In Fig. 2 the middle part of another embodiment of the new switch is shown in the area of the side wall formed by the sleeve. In this embodiment, the two field electrodes 51, 52 rest on the sleeve 53 of the switch, and their free ends 55, 56 are bent in the shape of an annular disk towards the axis of the switch. A further electrode 57 in the form of an annular disk is arranged between the two field electrodes. This middle field electrode is isolated from the live parts of the switch, that is, its potential floats between that of the two adjacent field electrodes 51, 52. In this arrangement, the breakdown path between the Peld electrodes is divided and the electric field is homogenized and thereby the dielectric strength compared to that in Pig. l embodiment shown increased. The increased rollover path also increases the rollover strength. The electrodes are encapsulated with synthetic resin, which improves the mechanical strength and further increases the breakdown voltage.

So that the sleeve of the switch is not destroyed when the conductor bridge is blown and adjacent installations are endangered a pressure relief valve is preferably provided in the sleeve or one of the external connections through which the Ex- explosion pressure can be derived in a predetermined direction.
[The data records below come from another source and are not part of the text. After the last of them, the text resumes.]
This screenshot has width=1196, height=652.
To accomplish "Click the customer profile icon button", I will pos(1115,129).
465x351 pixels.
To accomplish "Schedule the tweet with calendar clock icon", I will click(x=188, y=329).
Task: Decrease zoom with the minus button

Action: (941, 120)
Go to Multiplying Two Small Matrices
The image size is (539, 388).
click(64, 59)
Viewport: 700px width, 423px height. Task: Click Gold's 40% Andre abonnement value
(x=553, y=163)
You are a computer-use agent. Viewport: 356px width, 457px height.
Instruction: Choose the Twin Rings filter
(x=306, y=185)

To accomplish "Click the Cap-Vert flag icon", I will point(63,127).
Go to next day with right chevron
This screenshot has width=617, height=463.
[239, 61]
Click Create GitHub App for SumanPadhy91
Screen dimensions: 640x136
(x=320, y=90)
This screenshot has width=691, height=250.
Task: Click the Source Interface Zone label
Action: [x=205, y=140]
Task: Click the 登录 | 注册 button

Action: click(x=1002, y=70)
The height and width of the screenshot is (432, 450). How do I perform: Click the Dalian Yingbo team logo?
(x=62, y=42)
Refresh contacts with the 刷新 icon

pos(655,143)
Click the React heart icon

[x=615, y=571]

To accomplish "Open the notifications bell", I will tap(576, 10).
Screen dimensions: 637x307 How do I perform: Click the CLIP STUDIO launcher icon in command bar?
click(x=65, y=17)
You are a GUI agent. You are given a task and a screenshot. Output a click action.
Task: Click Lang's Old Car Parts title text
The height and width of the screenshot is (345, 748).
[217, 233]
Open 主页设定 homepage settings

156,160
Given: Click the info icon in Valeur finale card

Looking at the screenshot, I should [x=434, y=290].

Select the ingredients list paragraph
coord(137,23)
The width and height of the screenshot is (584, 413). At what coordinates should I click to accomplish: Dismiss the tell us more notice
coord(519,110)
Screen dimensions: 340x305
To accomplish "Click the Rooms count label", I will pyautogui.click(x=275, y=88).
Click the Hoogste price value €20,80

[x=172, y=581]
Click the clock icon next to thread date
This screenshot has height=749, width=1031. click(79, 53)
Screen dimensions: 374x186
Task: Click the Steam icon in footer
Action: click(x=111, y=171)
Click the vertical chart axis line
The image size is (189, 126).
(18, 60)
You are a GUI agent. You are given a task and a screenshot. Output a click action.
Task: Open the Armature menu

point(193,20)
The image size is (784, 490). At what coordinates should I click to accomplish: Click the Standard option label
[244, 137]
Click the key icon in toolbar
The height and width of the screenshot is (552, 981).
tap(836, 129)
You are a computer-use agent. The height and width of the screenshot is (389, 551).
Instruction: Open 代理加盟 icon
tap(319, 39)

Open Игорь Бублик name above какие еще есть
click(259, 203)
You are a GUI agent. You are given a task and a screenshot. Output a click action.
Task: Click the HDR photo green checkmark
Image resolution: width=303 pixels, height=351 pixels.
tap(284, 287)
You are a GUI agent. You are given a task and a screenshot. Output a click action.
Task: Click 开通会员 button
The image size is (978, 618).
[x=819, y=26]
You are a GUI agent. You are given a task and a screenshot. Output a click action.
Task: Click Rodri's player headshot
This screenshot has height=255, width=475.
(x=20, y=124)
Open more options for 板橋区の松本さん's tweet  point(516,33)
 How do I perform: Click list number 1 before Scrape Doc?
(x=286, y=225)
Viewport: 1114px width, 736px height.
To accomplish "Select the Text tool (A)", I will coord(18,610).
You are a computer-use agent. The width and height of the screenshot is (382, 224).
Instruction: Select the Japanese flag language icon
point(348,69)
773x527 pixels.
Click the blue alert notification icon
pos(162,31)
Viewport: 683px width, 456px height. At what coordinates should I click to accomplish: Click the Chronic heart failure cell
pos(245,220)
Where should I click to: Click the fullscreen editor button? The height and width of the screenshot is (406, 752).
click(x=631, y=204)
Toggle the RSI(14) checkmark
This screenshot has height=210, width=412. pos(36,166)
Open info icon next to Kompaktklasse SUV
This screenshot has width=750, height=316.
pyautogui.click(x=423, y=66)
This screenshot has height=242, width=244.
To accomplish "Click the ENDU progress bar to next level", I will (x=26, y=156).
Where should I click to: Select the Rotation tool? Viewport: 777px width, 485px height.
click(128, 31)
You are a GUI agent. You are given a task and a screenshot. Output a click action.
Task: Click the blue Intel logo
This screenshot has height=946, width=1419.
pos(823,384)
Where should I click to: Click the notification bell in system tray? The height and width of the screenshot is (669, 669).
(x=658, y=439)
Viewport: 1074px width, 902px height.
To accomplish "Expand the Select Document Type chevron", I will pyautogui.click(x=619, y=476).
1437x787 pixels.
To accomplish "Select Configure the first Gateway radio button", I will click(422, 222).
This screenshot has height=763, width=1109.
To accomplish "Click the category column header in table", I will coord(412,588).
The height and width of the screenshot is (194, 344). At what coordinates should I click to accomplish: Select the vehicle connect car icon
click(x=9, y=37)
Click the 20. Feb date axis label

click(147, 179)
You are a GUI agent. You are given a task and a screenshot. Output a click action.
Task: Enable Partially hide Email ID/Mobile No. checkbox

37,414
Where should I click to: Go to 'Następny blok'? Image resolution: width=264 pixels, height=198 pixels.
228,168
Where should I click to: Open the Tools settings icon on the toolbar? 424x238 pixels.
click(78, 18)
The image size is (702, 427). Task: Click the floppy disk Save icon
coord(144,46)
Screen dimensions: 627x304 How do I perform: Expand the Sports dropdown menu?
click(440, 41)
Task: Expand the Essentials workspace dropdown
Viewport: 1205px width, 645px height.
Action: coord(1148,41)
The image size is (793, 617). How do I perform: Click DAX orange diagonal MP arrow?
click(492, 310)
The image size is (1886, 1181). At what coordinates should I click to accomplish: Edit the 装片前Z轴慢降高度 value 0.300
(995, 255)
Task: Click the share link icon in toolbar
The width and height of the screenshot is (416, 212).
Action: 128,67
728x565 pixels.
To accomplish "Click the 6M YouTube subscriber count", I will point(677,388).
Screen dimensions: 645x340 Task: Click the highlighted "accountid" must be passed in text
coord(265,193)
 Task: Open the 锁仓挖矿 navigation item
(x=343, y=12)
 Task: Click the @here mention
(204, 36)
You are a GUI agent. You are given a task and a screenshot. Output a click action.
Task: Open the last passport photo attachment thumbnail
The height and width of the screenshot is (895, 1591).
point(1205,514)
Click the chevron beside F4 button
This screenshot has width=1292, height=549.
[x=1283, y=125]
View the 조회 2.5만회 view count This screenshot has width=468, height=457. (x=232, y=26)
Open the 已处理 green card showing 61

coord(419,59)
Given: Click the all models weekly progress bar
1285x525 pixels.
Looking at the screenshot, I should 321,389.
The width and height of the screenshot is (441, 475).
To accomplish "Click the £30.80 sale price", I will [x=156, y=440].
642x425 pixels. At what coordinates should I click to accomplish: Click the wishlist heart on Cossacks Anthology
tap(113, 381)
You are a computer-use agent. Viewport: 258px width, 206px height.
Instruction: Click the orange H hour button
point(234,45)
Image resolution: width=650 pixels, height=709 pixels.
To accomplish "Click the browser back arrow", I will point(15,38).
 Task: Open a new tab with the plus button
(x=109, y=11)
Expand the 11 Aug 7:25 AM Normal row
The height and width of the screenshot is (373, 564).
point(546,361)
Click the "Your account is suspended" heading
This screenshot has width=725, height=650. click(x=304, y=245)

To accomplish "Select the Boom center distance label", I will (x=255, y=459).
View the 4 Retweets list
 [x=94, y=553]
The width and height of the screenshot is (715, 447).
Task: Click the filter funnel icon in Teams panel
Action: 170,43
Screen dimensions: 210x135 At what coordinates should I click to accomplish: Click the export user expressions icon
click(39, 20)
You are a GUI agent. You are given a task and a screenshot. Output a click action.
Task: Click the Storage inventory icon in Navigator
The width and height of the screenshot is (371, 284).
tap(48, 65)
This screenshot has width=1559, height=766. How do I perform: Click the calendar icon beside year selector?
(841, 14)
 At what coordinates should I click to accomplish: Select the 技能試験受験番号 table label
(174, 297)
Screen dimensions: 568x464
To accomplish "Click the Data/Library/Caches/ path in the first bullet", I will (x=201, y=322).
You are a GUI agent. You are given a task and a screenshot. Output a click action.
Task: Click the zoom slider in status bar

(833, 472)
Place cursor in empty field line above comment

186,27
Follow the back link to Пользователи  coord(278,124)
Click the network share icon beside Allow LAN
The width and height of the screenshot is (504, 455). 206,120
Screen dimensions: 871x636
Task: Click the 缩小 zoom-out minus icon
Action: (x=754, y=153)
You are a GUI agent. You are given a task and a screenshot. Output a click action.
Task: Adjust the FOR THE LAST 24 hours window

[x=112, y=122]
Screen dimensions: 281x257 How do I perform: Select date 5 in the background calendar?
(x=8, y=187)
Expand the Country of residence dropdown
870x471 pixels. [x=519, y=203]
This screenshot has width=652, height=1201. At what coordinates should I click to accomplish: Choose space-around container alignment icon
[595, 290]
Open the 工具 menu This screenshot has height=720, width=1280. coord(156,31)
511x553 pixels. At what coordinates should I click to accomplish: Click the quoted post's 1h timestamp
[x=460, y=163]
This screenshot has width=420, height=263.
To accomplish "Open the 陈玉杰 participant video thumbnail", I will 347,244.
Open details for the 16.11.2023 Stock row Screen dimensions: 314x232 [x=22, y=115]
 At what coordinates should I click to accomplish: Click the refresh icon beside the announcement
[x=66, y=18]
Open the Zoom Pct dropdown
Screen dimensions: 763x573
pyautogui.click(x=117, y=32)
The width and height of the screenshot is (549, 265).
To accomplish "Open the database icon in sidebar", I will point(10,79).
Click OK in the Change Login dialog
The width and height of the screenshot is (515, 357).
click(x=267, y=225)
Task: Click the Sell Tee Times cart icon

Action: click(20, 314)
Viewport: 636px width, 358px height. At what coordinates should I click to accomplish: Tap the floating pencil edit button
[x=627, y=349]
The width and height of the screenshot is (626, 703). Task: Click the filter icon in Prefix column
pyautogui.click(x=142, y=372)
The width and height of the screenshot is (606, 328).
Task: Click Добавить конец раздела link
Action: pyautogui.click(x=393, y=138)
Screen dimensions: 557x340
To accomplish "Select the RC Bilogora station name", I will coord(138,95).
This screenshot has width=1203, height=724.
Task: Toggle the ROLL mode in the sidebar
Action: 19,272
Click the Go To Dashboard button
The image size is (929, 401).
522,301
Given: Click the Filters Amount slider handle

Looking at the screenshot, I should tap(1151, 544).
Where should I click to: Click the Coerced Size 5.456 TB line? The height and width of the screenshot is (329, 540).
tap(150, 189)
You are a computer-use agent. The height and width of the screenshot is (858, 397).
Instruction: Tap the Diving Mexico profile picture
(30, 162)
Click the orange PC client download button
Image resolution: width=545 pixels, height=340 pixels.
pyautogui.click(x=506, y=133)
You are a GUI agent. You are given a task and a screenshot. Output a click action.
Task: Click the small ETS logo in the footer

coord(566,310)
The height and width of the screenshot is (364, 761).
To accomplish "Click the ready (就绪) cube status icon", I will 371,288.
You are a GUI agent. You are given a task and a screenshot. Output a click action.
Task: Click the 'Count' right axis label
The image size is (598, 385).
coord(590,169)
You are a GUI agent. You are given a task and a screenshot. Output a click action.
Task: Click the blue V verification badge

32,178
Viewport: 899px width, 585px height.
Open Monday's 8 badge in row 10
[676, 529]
This is especially important when the switch chamber is filled with a high pressure gas, for example with sulfur hexafluoride, to increase the breakdown voltage.

030030/0522

BBC Baden 2/79

Designation list

10 , 12 = High-voltage switch 11 = External connections 13th = Sleeve 14th , 17th = Switch kaituner 16 = Cone 18th = Ladder bridge 19th , 22, 23 = Hole 21st - 28 - slots 25th • - 28 ¹ = Ladder bars 25th = Bridge pieces 29 , 31 s detonator 30th , 33 = Field electrodes 32 , 36 s margins 35 , 38 = Insulating layers 37 - 43 “Support body 40 = Support rings 45 s recesses 50 r 52 = Plane of symmetry 51 = Field electrodes 53 , 56 - sleeve 55 = Ends 57 = »Electrode

03 0 030/0522

■ '40.

Blank page

Claims (6)

BBC public company Brown, B.overi & Cie. 2/79 Baden (Switzerland) / Sei./Kn, PATENT CLAIMS l. ¹ high-voltage switch with detonation trigger, containing a switch chamber with two mutually insulated, electrically conductive external connections, which inside the chamber by means of a conductor bridge having an axial bore, the wall of which has notches running in the longitudinal direction, are connected and where in the hole of the ladder bridge one to interrupt the Connection provided, externally ignitable detonator is arranged, characterized in that each of the two External connections (11, 12) are electrically conductively connected to a field electrode (30, 31), which field electrodes are connected to each other have opposite rounded surfaces (32, 33) and the smallest distance (d) of these surfaces from one another is smaller than the distance (D) after the conductor bridge (18) has been blown to the inner surfaces (16, 17) of the external connections bent back strand parts (25 *, 26 ', 27 *, 28'). 2. Switch according to claim 1, characterized in that the field electrodes (30, 31) are arranged coaxially to the conductor bridge (18) are and the opposing surfaces (32, 33) practically the same, measured in the axial direction Have a distance from the plane (50) lying transversely to the middle of the length of the ladder bridge. 3. Switch according to claim 1, characterized in that »that between the opposite surfaces (55, 56) of the field electrodes (51, 52) a floating electrode (57) provided xst. 4. Switch according to claim 1, characterized in that the field electrodes (30, 31) are at least partially covered with an insulator layer (35 _S 36). 030030/0522 BBC Baden 2/79 5. Switch according to claim 1, characterized in that the field electrodes (30, 3D rounded semicircular in cross section Have surfaces (32, 33) with a radius which is at least equal to half the distance between them opposite faces is. 6. Switch according to claim 1, characterized in that the distance between the opposing surfaces (32, 33) of the field electrodes (30, 31) less than half the distance between them after the conductor bridge has been broken (18) on the inner surfaces (16, 17) of the external connections (11, 12) bent back strand parts (25 ', 26', 27 ', 28'). 03 0 030/0 52 2.